Render the stretch of data from the start through the line that contains "This screenshot has height=742, width=1024." as a Markdown table with the columns Row and Line, omitting blank lines.

### Stored data entries
○ ○ ○ ○ ○ ○ ○
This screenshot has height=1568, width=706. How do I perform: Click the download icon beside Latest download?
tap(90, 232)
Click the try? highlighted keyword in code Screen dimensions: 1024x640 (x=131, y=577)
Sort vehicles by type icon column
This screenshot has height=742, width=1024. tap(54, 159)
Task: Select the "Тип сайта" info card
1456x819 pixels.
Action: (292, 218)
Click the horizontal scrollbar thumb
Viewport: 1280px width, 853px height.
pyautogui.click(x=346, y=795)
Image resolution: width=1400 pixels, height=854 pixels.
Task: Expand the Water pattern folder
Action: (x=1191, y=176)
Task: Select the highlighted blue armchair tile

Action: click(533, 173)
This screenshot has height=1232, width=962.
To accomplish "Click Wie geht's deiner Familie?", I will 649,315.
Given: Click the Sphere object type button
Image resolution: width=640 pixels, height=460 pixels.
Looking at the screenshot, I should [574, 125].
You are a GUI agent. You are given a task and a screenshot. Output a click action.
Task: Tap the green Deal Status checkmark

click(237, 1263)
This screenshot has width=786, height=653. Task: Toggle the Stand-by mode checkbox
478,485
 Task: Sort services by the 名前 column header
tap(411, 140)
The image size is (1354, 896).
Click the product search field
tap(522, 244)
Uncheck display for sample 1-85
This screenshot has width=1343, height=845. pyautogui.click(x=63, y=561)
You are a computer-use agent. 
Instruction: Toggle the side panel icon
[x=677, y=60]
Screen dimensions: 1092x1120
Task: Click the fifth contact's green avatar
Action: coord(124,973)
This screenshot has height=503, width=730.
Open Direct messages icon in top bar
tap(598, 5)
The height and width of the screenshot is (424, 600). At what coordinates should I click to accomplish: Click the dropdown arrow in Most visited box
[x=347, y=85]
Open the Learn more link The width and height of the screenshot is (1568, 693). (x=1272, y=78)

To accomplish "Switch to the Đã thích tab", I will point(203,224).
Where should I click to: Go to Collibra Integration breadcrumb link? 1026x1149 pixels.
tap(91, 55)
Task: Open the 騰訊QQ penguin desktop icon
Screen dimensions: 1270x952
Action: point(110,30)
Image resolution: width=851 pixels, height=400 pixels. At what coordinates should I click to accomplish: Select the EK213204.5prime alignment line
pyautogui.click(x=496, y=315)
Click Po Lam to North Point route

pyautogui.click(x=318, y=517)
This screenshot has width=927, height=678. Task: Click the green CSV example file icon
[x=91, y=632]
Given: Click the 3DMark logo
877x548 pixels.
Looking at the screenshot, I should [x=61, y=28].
○ ○ ○ ○ ○ ○ ○
### Solved exercise
| Row | Line |
|---|---|
| 1 | This screenshot has height=1568, width=706. How do I perform: Click the download icon beside Latest download? |
| 2 | tap(90, 232) |
| 3 | Click the try? highlighted keyword in code Screen dimensions: 1024x640 (x=131, y=577) |
| 4 | Sort vehicles by type icon column |
| 5 | This screenshot has height=742, width=1024. tap(54, 159) |